Newspaper.com reported on January 31, 2014, about the Georgia Court of Appeals closing the DUI test refusal loophole by approving blood test warrants in DUI cases where suspects refuse the testing under the Georgia Implied Consent statute in the decision of McAllister v. State. But is it a good idea to take away a person’s right to refuse to allow police to pierce their skin in a jail environment to get a test result in a DUI case. The question presents itself that if a person is not intoxicated enough to prove DUI without a blood test why are we risking injury and possibly permanent physical disability just to prove they are DUI. Blood draw injuries are very real and can cause a lifetime of pain, injury, and disability as revealed in a New York Times article on Phlebotomy injuries.
Blood drawers are called phlebotomists. Many states require training to become a phlebotomist. In Georgia, anyone interested in becoming certified in phlebotomy can be as long as they are a high school graduate, be 18 years of age, pass a criminal background check and complete 20 hrs of basic class training, 20 hrs of the advanced class, 40 hrs of training within a clinical environment, and complete 50 successful venipunctures and at least 10 blood draws using real people. That is about as much training as is required to get a driver’s license when you are 16 years old. Now imagine having your blood drawn not in a hospital but a jail cell being held down by prison guards or on the side of the road in the back of a police car. Even in optimal conditions, there are over 2,000,000 needle stick injuries every year according to the World Health Organization. The World Health Organization estimates suggest that 10% of the population have a medically diagnosable fear of needles under the DSM-IV-TR classification of needle phobia. This is a fear so severe that individuals suffering from this phobia will avoid life-sustaining medical treatment such as insulin shots for diabetes.
By contrast according to the National Highway Transportation Safety Administration fact sheet, there were 275,000 alcohol-related accidents in 2003. NHTSA defines fatal collisions as “alcohol-related” if they believe the driver, a passenger, or non-motorists (such as a pedestrian or pedal cyclist) had a blood alcohol content (BAC) of 0.01% or greater. NHTSA defines nonfatal collisions as alcohol-related if the accident report indicates evidence of alcohol present. NHTSA specifically notes that alcohol-related does not necessarily mean a driver or non-occupant was tested for alcohol and that the term does not indicate a collision or fatality was caused by the presence of alcohol.

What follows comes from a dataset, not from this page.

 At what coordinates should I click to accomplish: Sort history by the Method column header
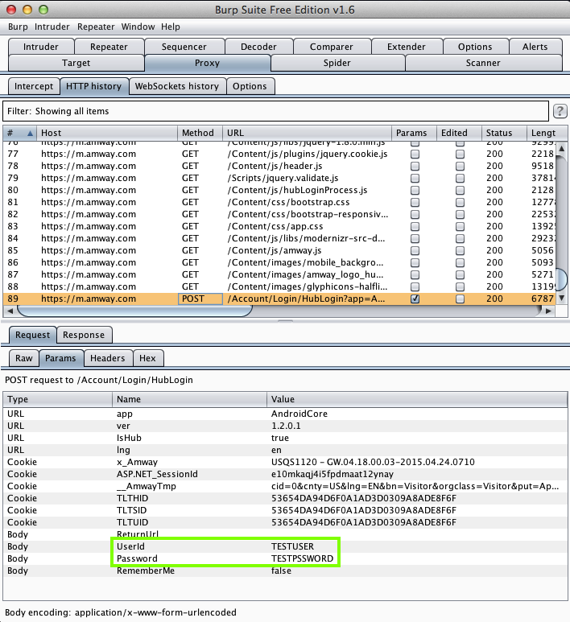pyautogui.click(x=198, y=133)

Is the cure worst than the harm?
In a recent personal injury claim, a Fulton County Jury awarded 5.4 million dollars to a young husband injured in his home during a routine medical exam. The blood drawer was employed Quick-Med, Inc a subsidiary of Quest Diagnostics. It was admitted that the employer had hired her without ever observing her blood draw techniques. As a result of the blood draw, the young husband and father suffered permanent damage to the median nerve of his right arm, a major nerve about as wide as a Number 2 pencil that runs down the middle of the forearm into the hand. It was discovered during depositions that the blood drawer was inserting the needle at a 45-degree angle which violates the standard of care. Further, after the young father and husband expressed pain the technician kept probing the arm to find the vein also in violation of the standard of care. The nerve damage and debilitating pain were so severe that the young father had to be treated at the Shepard Spinal Center in Atlanta for catastrophic injuries. The nerve injury led to the onset of Complex Regional Pain Syndrome, Type II, a debilitating chronic pain condition that has no known cure. Stories of blood draw injuries are legion. By definition, a forced blood draw would violate the standard of care given a DUI subjects expression of pain and given that most DUI suspects are held to the floor by corrections deputies who then draw the blood making getting a less than 30-degree angle near to impossible.